Ousted former Trump prosecutor Nathan Wade was in the middle of an interview with CNN on Wednesday, when he was suddenly interrupted by a ‘media consultant’.
In what was a bizarre moment, in the middle of an ‘as-live’ television interview, Wade was being questioned by CNN’s Kaitlan Collins about the timeline of his relationship timeline with Fulton County District Attorney Fani Willis, a Democrat.
Collins asked Wade when his romantic relationship with Willis had begun, but just as he was about to get into full flow with his answer, he was interrupted by his media consultant who told him to take his microphone off.
Before he was interrupted, Wade revealed that he still ‘regularly speaks’ with Willis and noted how the election interference case against former President Donald Trump ‘will live on’ despite him being removed from the case.
‘When did the romantic relationship between the two of you start?’ Collins then asked.
Trump prosecutor Nathan Wade was in the middle of an interview with CNN on Wednesday when he was suddenly interrupted by a ‘media consultant’
Willis had begun answering a question when he was in interrupted by his consultant who told him to take his microphone off
The pair then went to huddle in the corner of the room to whisper to one another
‘Yes, so we get into… there’s been this effort to say that, OK, these exact dates are at issue and these exact dates are…’
It was at that point, Wade suddenly appeared distracted and looked off camera stating that he was being ‘signaled here’.
The pair then went to huddle in the corner of the room for almost a minute as they whispered to one another about how to best answer the question.
They could both be seen looking over a document, while a bemused Collins was left sitting in the chair waiting for his return.
In the background, a CNN producer could be heard telling the cameraman to ‘keep rolling.’
When Wade got back to his seat, Collins resumed her line of questioning, asking Wade if he was ‘ok’.
‘Just to revisit the question, it was to clarify when the romantic relationship started and when it ended,’ Collins told Wade once again.
‘I don’t choose to say or do anything that would jeopardize the case or the court’s ruling,’ he said
Collins was left sitting in her chair while Wade stepped away in the middle of his interview
When Wade returned, he looked particularly sheepish at what had just happened
Former prosecutor Nathan Wade was being questioned about his relationship with Fulton County District Attorney Fani Willis. The pair are seen together in a photo from August 2023
‘I believe that the public has through, through the testimony and other interviews, the public has a clear snapshot that this is clearly just a distraction,’ Wade replied.
‘It is not a relevant issue in this case. And I think that we should be focusing on more of the facts and the indictment of the case,’ Wade responded, pushing to change the subject.
‘Certainly I would have never done anything that would have jeopardized that hard work…I do believe though the timing of the personal relationship I had was probably bad, it was bad timing but you don’t pick and choose when those things happen,’ Wade said.
‘What I believe is this whole conversation is a distraction that’s all. It’s a tool to stop the train, to slow down the inevitable, which is the trial of the defendant’s name in the election interference case,’ he went on.
Collins asked Wade if a sitting president could be put on trial.
‘I don’t believe it looks good to the rest of the world, but I don’t think there is anything that would prevent that from happening’, Wade said.

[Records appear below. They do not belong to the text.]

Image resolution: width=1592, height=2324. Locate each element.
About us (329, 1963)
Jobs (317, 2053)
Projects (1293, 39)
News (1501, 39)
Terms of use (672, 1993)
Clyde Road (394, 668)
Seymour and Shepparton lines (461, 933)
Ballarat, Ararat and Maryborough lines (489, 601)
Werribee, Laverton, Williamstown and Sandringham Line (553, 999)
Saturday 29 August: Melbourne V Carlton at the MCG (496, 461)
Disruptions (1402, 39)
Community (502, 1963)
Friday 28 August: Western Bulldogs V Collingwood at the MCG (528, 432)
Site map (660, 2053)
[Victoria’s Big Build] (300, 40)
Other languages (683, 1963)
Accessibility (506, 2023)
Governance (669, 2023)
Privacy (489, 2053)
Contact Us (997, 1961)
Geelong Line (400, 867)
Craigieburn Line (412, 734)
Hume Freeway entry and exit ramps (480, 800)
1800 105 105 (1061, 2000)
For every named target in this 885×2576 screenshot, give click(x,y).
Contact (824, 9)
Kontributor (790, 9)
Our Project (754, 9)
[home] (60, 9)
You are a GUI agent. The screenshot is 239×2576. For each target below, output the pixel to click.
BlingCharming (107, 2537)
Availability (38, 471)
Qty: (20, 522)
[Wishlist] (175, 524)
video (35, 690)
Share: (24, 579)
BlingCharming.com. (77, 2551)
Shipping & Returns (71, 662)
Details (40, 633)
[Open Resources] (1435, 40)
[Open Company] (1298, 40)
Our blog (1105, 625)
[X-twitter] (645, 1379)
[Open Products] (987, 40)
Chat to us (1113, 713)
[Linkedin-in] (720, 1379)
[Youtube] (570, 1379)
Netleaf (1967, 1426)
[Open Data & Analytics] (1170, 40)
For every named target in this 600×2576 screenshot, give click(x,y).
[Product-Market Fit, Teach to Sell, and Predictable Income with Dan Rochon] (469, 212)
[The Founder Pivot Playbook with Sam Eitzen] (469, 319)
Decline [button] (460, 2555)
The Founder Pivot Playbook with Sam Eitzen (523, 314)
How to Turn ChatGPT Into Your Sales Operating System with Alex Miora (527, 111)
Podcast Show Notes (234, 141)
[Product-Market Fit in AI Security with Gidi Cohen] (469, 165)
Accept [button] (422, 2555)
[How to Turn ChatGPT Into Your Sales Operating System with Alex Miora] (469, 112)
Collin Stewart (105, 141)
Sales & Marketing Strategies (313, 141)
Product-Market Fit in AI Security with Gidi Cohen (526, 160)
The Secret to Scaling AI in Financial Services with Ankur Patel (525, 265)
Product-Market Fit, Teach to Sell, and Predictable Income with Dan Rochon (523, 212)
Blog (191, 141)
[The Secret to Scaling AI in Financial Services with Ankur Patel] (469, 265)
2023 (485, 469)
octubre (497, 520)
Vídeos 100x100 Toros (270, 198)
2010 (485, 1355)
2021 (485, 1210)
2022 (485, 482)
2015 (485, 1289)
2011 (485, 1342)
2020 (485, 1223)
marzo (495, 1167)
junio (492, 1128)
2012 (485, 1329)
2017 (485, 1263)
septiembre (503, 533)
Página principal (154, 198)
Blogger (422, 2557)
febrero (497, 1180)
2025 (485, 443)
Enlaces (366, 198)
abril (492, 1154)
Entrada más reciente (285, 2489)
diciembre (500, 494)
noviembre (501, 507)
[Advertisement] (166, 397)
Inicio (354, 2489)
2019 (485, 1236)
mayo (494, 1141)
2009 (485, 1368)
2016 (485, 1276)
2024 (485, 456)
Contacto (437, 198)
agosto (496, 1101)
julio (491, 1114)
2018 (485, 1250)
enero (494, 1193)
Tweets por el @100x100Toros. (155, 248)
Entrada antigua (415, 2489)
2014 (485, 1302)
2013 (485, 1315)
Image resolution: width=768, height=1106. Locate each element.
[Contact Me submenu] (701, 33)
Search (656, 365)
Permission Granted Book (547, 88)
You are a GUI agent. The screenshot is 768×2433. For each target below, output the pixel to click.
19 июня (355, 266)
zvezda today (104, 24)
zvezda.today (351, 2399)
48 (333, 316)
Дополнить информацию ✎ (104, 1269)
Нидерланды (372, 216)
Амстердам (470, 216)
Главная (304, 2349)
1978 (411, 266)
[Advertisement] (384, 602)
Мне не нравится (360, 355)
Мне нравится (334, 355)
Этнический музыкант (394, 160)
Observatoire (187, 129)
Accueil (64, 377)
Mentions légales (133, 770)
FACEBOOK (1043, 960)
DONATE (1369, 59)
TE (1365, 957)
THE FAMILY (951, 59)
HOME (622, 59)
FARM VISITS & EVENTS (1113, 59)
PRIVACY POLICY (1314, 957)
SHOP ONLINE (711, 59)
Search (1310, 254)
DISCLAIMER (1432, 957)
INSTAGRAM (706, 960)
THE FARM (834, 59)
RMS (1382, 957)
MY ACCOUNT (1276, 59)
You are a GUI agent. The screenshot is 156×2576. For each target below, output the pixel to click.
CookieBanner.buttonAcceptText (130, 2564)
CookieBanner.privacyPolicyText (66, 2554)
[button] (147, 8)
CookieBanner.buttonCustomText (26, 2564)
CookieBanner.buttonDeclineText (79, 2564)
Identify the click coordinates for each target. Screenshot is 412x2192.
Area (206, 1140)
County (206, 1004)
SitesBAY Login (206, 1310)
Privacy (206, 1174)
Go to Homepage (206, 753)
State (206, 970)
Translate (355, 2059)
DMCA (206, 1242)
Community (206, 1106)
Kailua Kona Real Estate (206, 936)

Collins suggested she did not think a sitting president would be sent to jail.
‘We know that sentencing is entirely up to a trial court. And it’s up to the court to determine if the appropriate sentence is jail time’, Wade added.
The appeals court might hear arguments in October over former President Trump’s efforts to have Willis removed from the election interference case she brought against him.
What is known is that Wade was hired by Willis to lead the investigation on November 1, 2021 – just one day before he filed for divorce.
Wade has testified that the relationship between the two started ‘around March’ 2022.
Willis, meanwhile, told Fulton County Superior Court Judge Scott McAfee that it began ‘between February and April’ of that year.
But neither Willis nor Wade have given a precise date of when their tryst began.
The pair have also given different answers for the time periods as to when their romance ended.
Wade has said things came to an end in June or July 2023. Willis has August 2023 as her end date for the relationship.
‘The only thing I regret is the timing of it’, Wade has said previously.
Last week the appeals court froze Trump’s criminal trial proceedings for which he faces 13 felony counts, as it takes up his appeal to remove Willis from the case.
‘The Georgia Court of Appeals has properly stayed all proceedings against President Trump in the trial court pending its decision on our interlocutory appeal which argues the case should be dismissed and Fulton County DA Willis should be disqualified for her misconduct,’ Steve Sadow, Trump’s lead Georgia defense attorney, said in a statement.
Wade was the former special prosecutor in Fulton County and helped lead former President Trump’s criminal prosecution in Georgia.
He resigned from his position in March after Judge Scott McAffee, who is overseeing the case in the Superior Court of Fulton County, ruled that Willis could only stay on the case if Wade stepped down.